Regulation of Estrogen Receptor Alpha Expression in Breast Cancer Cells by Sulforaphane

Abstract

Sulforaphane (SUL, 1‐isothiocyanato‐4‐(methylsulfinyl) butane) is an isothiocyanate derived from glucoraphanin that is abundant in broccoli and broccoli sprouts and which has a variety of potential chemopreventive actions. SUL is capable of inhibiting cancer at both early (initiation) and late (promotion) stages of experimental tumorigenesis. In this study we analyzed the effects of SUL on proliferation of several human breast cancer cell lines and evaluated the effect of SUL on estrogen receptor alpha (ERα) protein and mRNA expression in MCF‐7 cells.

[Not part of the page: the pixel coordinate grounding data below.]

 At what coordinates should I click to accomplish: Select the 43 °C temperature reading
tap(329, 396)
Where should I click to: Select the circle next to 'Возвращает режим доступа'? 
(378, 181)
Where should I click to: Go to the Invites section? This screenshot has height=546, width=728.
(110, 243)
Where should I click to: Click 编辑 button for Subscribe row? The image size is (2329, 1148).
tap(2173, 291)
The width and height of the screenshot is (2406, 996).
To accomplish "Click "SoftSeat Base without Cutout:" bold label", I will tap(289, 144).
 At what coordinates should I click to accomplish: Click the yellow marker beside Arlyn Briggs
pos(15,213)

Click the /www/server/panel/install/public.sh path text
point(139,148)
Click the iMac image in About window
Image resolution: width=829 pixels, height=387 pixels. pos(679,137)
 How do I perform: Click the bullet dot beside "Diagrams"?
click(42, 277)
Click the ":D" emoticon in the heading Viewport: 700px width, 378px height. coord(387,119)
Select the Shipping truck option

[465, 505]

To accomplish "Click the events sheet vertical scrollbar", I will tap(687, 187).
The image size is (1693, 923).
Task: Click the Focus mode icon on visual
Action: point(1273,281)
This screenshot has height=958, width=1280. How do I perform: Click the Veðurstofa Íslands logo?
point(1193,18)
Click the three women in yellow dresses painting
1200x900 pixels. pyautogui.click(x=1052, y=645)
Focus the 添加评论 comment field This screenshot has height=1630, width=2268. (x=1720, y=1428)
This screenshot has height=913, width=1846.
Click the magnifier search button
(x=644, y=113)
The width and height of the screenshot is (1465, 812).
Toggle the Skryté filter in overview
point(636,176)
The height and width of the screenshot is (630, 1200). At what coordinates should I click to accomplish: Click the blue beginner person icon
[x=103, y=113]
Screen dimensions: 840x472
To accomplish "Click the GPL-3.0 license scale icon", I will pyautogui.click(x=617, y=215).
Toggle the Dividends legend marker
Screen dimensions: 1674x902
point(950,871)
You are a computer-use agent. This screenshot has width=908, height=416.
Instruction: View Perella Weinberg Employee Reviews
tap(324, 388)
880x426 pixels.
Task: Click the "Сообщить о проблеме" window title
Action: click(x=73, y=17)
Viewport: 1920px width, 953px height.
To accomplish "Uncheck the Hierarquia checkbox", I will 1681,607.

SUL at doses between 10 and 30 μM inhibited proliferation of neoplastic breast cell lines to a greater extent than non‐neoplastic MCF‐10F breast cells. SUL at doses between 2.5 and 30 μM decreased ERα protein expression in MCF‐7 cells. This effect of SUL on ERα expression was apparent under complete and estrogen‐depleted growth conditions and was accompanied by a decrease in progesterone receptor protein expression. At SUL doses of 30μM and greater, SUL treatment was associated with suppression of ERα mRNA transcription. In contrast, at doses of SUL less than 30μM, there was no effect of SUL on ERα mRNA expression. However, the proteasome inhibitor MG132 reversed the suppression of ERα protein levels in MCF‐7 cells treated with SUL at the lower SUL doses. Thus, the downregulation of ERα protein expression appears to be due to multiple dose‐dependent mechanisms involving changes in mRNA expression and proteasome activity. The effect of SUL on hormone‐responsiveness of human breast cancer cells warrants further study.